During its flight to Jupiter in 1992, NASA’s Galileo spacecraft returned images of the Earth and Moon. Separate images were combined to generate this view. NASA/JPL/USGS

The solar system’s complexity, with its many moving parts including other planets, can cause small initial changes that evolve into significant effects millions of years later—a phenomenon known as solar system chaos. Tracing these effects in reverse is as challenging as tracking the butterfly effect backward.

“As the moon moves away, the Earth is like a spinning figure skater who slows down as they stretch their arms out.” – Stephen Meyers

Last year, Meyers and his team made progress in decoding the chaotic solar system by studying sediments from a 90 million-year-old rock formation that captured Earth’s climate cycles. However, the further they delve into the rock record, the less reliable the findings become.

For example, the moon is currently receding from Earth at a rate of 3.82 centimeters per year. Using this rate to calculate backwards, scientists found that “beyond about 1.5 billion years ago, the moon would have been close enough that its gravitational interactions with the Earth would have ripped the moon apart,” Meyers explains. Yet, the moon is known to be 4.5 billion years old.

Alberto Malinverno, a Lamont Research Professor at Columbia, was in the audience that day. “I was sitting there when I said to myself, ‘I think I know how to do it! Let’s get together!’” says Malinverno, who co-authored the study. “It was exciting because, in a way, you dream of this all the time; I was a solution looking for a problem.”

Geoscience Professor Stephen Meyers © Gigi Cohen

Meyers sought a more accurate way to understand the past movements of our planetary neighbors and their effects on Earth and its Milankovitch cycles. He discussed this challenge during a talk at Columbia University’s Lamont-Doherty Earth Observatory while on sabbatical in 2016.

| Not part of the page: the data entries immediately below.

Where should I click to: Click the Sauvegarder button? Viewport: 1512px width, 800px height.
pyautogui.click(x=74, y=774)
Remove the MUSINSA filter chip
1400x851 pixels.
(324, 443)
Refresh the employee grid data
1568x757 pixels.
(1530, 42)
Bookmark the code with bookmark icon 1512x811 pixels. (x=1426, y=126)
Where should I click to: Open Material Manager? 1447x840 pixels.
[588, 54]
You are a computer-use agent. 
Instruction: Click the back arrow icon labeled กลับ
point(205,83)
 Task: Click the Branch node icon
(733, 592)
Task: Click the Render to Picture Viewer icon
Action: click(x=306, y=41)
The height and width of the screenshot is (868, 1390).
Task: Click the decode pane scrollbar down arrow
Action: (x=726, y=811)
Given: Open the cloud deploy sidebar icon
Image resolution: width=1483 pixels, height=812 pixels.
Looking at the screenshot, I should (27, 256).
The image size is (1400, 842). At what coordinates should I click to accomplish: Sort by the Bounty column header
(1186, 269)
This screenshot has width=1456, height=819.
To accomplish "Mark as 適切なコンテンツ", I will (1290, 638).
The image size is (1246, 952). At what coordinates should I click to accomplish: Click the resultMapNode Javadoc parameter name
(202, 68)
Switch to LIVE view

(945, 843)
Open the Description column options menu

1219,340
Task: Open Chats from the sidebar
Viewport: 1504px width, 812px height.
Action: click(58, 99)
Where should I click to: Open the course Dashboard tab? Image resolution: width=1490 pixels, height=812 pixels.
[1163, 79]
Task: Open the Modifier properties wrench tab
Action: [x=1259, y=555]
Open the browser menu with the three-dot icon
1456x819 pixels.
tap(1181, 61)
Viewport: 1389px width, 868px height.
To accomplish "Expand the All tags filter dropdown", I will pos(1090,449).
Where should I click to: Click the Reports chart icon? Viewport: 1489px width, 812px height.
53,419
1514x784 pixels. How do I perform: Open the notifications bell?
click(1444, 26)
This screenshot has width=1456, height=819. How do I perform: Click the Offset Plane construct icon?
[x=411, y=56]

Meyers and Malinverno collaborated to combine Meyers’ 2015 statistical method, called TimeOpt, which addresses uncertainties over time, with astronomical theory, geological data, and a sophisticated statistical approach known as Bayesian inversion. This combination allowed the researchers to better manage uncertainties in the study system.

They tested their method, named TimeOptMCMC, on two sets of stratigraphic rock layers: the 1.4 billion-year-old Xiamaling Formation in Northern China and a 55 million-year-old record from Walvis Ridge in the southern Atlantic Ocean.

This approach enabled them to accurately analyze variations in Earth’s axis of rotation and orbital shape as recorded in rock layers, both in recent times and deep geological history, while also addressing uncertainties. They were also able to determine the length of the day and the distance between Earth and the moon.

“In the future, we want to expand the work into different intervals of geologic time,” says Malinverno.
“It was exciting because, in a way, you dream of this all the time; I was a solution looking for a problem.” – Alberto Malinverno

The study builds on two other recent studies that utilize rock records and Milankovitch cycles to gain a better understanding of Earth’s history and behavior.

One research team at Lamont-Doherty confirmed the regularity of Earth’s orbital fluctuations from nearly circular to more elliptical on a 405,000-year cycle using rock formations in Arizona. Another team in New Zealand, working with Meyers, examined how changes in Earth’s orbit and axial rotation have influenced the evolution and extinction cycles of marine organisms known as graptoloids over the past 450 million years.

“The geologic record is an astronomical observatory for the early solar system,” says Meyers. “We are looking at its pulsing rhythm, preserved in the rock and the history of life.”

The study was funded by the National Science Foundation (EAR-1151438).